Yeah that would be good if you deploy a lot. Been on a few and long and boring most of the time while I was a crew chief. Nothing to do when the bombers are in the air lol. Wish I had stuff like this when I was in. All we had was playing spades but I got really good at that. Tablet would of made it better.

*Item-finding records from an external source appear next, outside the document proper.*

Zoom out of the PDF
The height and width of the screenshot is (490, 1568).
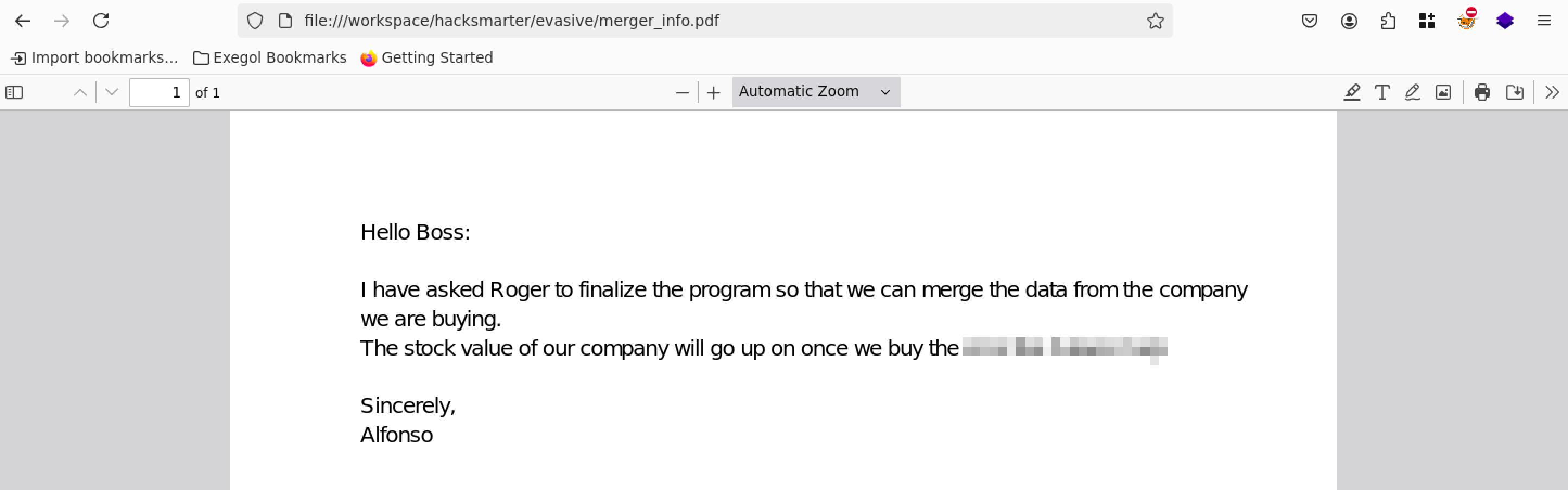click(682, 92)
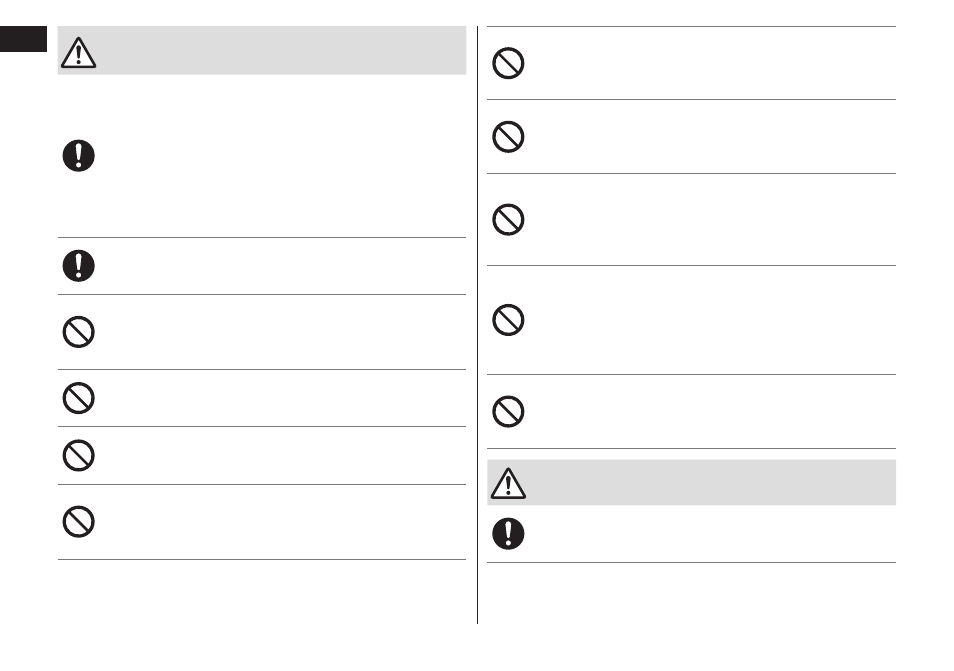The width and height of the screenshot is (954, 671).
Task: Click the third prohibition icon in right column
Action: (508, 220)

Sent from my ADR6400L using Tapatalk 2


----------



## number5toad (Sep 13, 2011)

my company put in a bid to run tech for the Google show, everyone wish me luck!


----------



## Hellboy (May 8, 2012)

Only if you get me the new tablet they are rumored to come out with lol

Sent from my ADR6400L using Tapatalk 2


----------



## mrrifleman (Nov 20, 2011)

we already have them in stock at work, and our POS system has a street date of the 29th i believe. either 26 or 29, i can't remember. the system has a decoy price of $999 on them right now, so no info on pricing. so yeah, within 10 days they'll be announced.


----------



## nhat (Aug 21, 2011)

http://www.droid-life.com/2012/10/19/this-guy-appears-to-have-walked-out-of-staples-with-a-32gb-nexus-7-in-hand/


----------



## number5toad (Sep 13, 2011)

secondary confirmation: http://www.theverge.com/2012/10/19/3528014/nexus-7-32gb-available-staples

street date pf the 29th is interesting, that's the day of the Google NYC show - looks like they learned at least one lesson from the launch event, here's hoping they took a few more to heart


----------



## mrrifleman (Nov 20, 2011)

I wouldn't be surprised if someone at my work accidentally gives out a 32gb instead of a 16. They're sitting right next to each other in our electronics lockup area, and there's no real marking on the box to help differentiate the two. You have to read the very small label carefully. It took me about 5 minutes to figure out what the heck we had 25 tablets under a different SKU with no obvious differences.


----------



## Don Serrot (Feb 11, 2012)

Unless Google directly offers me some sort of upgrade I'm gonna stick with what I've got with my 16GB. I like it and it fits within my needs. I have enough access to WiFi that the storage space isn't that big a deal.


----------



## ROM_Ulan (Dec 21, 2011)

I have the 16gb and I'm happy with it. I'll just have to move my nandroids to my pc as I tend to make them a lot.


----------



## DroidBurgundy (Nov 30, 2011)

I would have never considered purchasing the 16 but the 32 is tempting.. would also consider getting A Nexus 10 should they ever make one.. it may be time to pay my local Staples a visit >.>


----------



## exzacklyright (Oct 3, 2011)

imagine if they included the necessary hardware for mhl


----------



## Mustang302LX (Jun 28, 2011)

Don Serrot said:


> Unless Google directly offers me some sort of upgrade I'm gonna stick with what I've got with my 16GB. I like it and it fits within my needs. I have enough access to WiFi that the storage space isn't that big a deal.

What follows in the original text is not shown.